GIVEN RECORDS:
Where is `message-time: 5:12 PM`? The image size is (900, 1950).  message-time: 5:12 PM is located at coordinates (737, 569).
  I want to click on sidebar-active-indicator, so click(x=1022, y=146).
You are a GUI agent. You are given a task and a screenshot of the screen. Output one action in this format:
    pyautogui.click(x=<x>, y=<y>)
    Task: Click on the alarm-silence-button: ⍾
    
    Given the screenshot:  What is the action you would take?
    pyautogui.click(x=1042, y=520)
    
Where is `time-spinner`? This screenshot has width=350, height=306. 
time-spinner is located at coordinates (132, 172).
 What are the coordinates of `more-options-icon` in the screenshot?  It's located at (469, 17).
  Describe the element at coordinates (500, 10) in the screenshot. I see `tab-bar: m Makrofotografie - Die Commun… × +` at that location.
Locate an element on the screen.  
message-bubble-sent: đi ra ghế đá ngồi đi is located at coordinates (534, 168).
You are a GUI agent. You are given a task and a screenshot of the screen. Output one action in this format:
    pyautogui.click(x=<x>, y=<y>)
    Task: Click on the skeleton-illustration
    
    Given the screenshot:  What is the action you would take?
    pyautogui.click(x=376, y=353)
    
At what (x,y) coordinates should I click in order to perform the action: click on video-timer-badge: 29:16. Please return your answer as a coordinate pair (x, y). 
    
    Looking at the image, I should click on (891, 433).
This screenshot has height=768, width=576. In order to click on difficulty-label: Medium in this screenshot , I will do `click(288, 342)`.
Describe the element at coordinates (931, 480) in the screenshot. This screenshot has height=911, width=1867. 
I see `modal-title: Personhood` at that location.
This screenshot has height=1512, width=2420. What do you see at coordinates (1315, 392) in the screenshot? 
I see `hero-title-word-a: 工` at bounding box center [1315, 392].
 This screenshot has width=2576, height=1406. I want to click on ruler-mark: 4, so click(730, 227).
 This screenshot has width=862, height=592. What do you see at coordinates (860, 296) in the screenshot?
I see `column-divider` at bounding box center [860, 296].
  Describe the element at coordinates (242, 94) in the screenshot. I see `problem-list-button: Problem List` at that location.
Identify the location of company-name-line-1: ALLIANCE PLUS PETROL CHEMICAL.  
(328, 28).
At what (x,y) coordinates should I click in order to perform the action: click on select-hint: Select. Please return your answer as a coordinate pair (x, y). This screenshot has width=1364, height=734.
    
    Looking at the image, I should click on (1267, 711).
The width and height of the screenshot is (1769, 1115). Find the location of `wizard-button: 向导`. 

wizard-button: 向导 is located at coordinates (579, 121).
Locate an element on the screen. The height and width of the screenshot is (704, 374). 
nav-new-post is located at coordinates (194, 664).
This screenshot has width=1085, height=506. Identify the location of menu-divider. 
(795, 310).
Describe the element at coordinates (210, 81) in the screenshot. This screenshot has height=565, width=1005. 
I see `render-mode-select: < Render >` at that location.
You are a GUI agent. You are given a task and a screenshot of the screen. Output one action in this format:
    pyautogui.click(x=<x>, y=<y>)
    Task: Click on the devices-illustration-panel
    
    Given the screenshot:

REQUIRED WORK: Copy out every line of the material above that contains the string "element". Treat uppercase and lowercase letters as different.

ANSWER TO THIS TASK:
  Describe the element at coordinates (500, 10) in the screenshot. I see `tab-bar: m Makrofotografie - Die Commun… × +` at that location.
Locate an element on the screen.  
Describe the element at coordinates (931, 480) in the screenshot. This screenshot has height=911, width=1867. 
  Describe the element at coordinates (242, 94) in the screenshot. I see `problem-list-button: Problem List` at that location.
Locate an element on the screen. The height and width of the screenshot is (704, 374). 
Describe the element at coordinates (210, 81) in the screenshot. This screenshot has height=565, width=1005. 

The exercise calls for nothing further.